Consequently, Secretary Salazar and Cape Wind Associates L.L.C. finalized the country’s first lease for commercial wind development on the Outer Continental Shelf in October, opening an expanse of 25 square miles for offshore wind development through a 28-year period.
Proponents consider this a catalyst for the continuation of offshore renewable energy development, with plans to expedite the process of reviewing and approving offshore wind applications.
The wind industry also noted President Barack Obama’s extension of the renewable energy tax credit program through 2011 by approving the 2010 tax relief bill in December. This measure allocates $3 billion of the federal budget for renewable energy support, which will be made available through the tax credit program.
According to the wind energy association, the program will help increase wind installations by approximately 50 percent each year while providing support to other clean energy industries.
The Federal Energy Regulatory Commission also approved a proposal by the Midwest Independent System Operator to establish a new scheme that identifies the benefits of each project proposal to the region.

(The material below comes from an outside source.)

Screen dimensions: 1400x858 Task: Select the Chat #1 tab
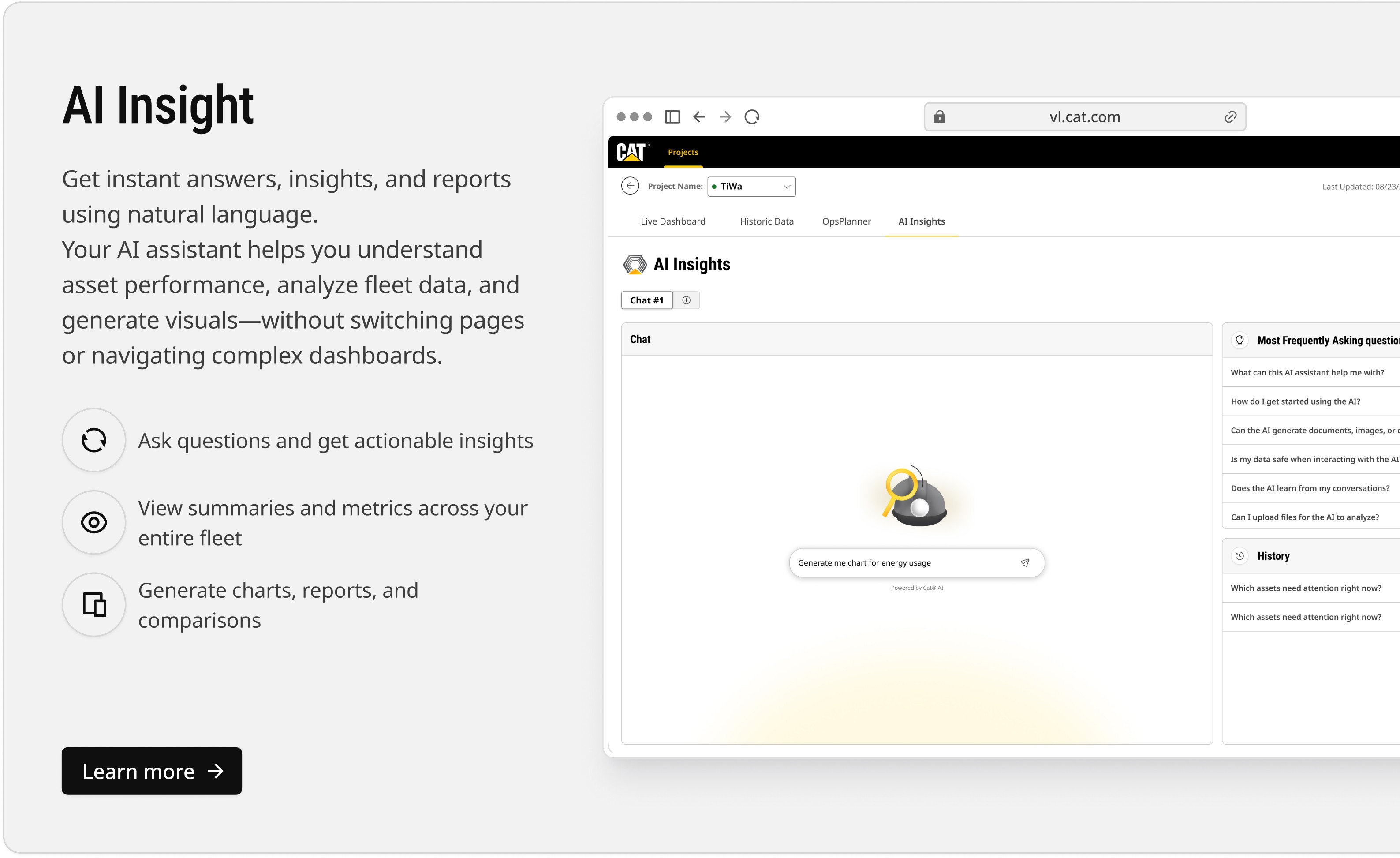(x=646, y=300)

Under the new scheme, the system operator can independently review each transmission project and determine whether or not it supports a public policy requirement or provides grid reliability and economic benefits to multiple transmission zones.

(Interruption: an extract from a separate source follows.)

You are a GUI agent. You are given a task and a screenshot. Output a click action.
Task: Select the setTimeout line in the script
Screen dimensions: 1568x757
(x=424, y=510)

Additionally, the system requires generator interconnection projects to share the costs of network upgrades on which they mutually rely on. Addition of new transmission infrastructure will allow for the expansion of wind energy and improved grid-reliability, the association said.
Strong forces
Meanwhile, the United States small wind market expanded at a healthy rate despite the global economic downturn, posting a 15 percent growth rate in 2009.

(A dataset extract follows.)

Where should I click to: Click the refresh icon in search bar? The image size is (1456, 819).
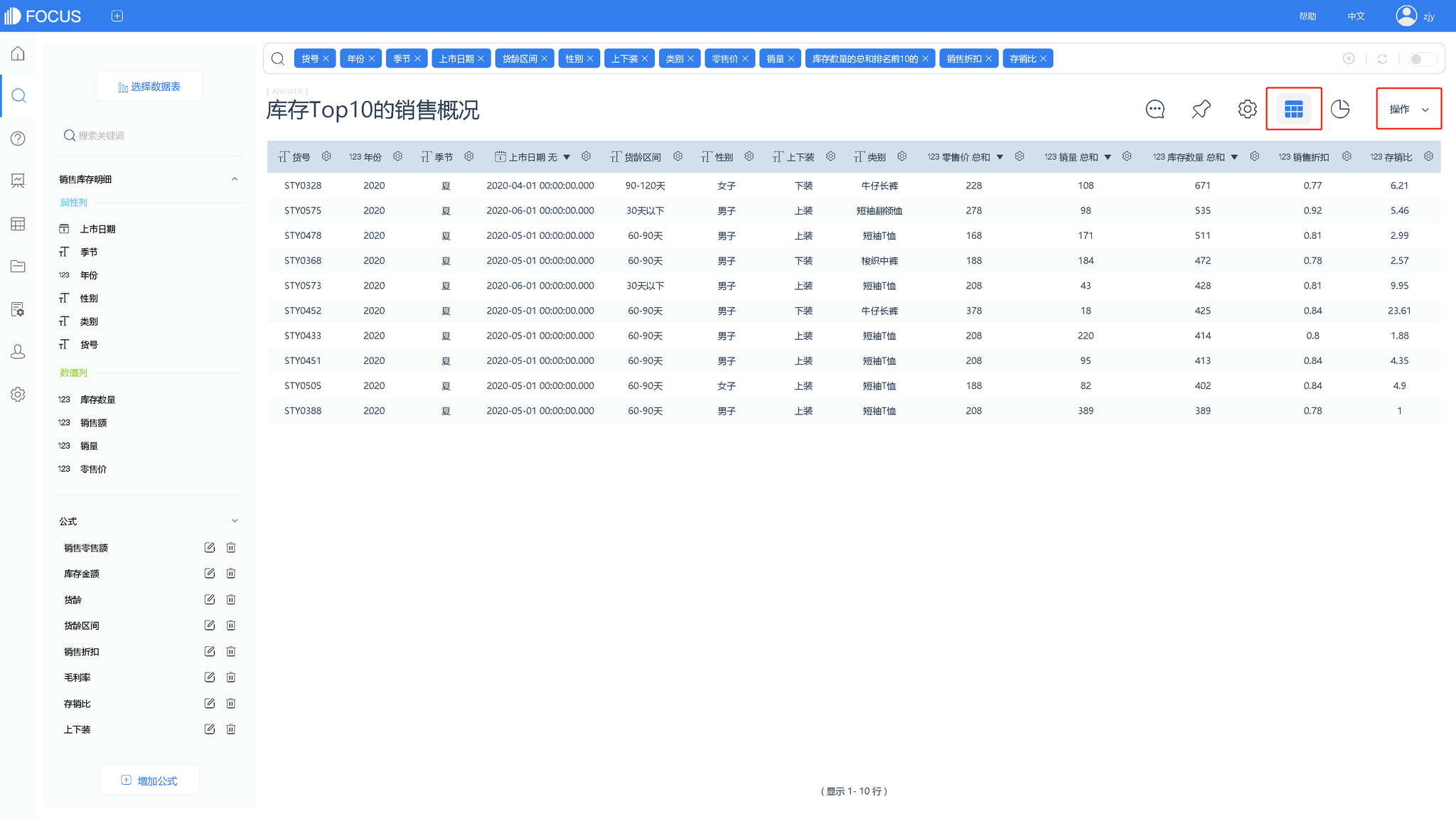(1382, 59)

The association’s Small Wind Turbine Global Market Study says the market for wind turbines with rated capacities of 100 kilowatts and below added 20.3 MW of new capacity and raked in $82.4 million in sales despite the global recession.
State renewable energy targets have encouraged the establishment of over 1 GW of wind capacity with 37 states bearing utility-scale wind power within their jurisdictions.
For example, Iowa sourced 20 percent of its electricity mix from wind power in 2010, a 6 percent raise from 2009. Indiana installed 111 MW during the third quarter of 2010, nabbing the top 10 spot among wind power states.
The country also reinforced its manufacturing capacity in 2010 with new facilities opening across the country. New nacelle assembly plants have risen in several states including Kansas, Arkansas and Texas to push the total of operational manufacturing plants in the country to over 400.
Still lagging
However, the country still lags behind China and Europe in the global wind market despite the notable developments.
The lack of long-term energy policies such as a national renewable electricity standard stirred uncertainty among green businesses. This led to a dismal output of 395 megawatts of additional capacity in the third quarter of 2010 – the industry’s slowest quarter since 2007.
New wind installations dropped to almost 50 percent of 2009, prompting the wind association to estimate that the total 2010 output of the industry would be three times less than China’s and twice less than Europe’s.
“Factors in the U.S. decline included an absence of long-term U.S. energy policies, resulting in an unstable business environment, and utilities being less eager to enter wind energy power purchase agreements,” said the association.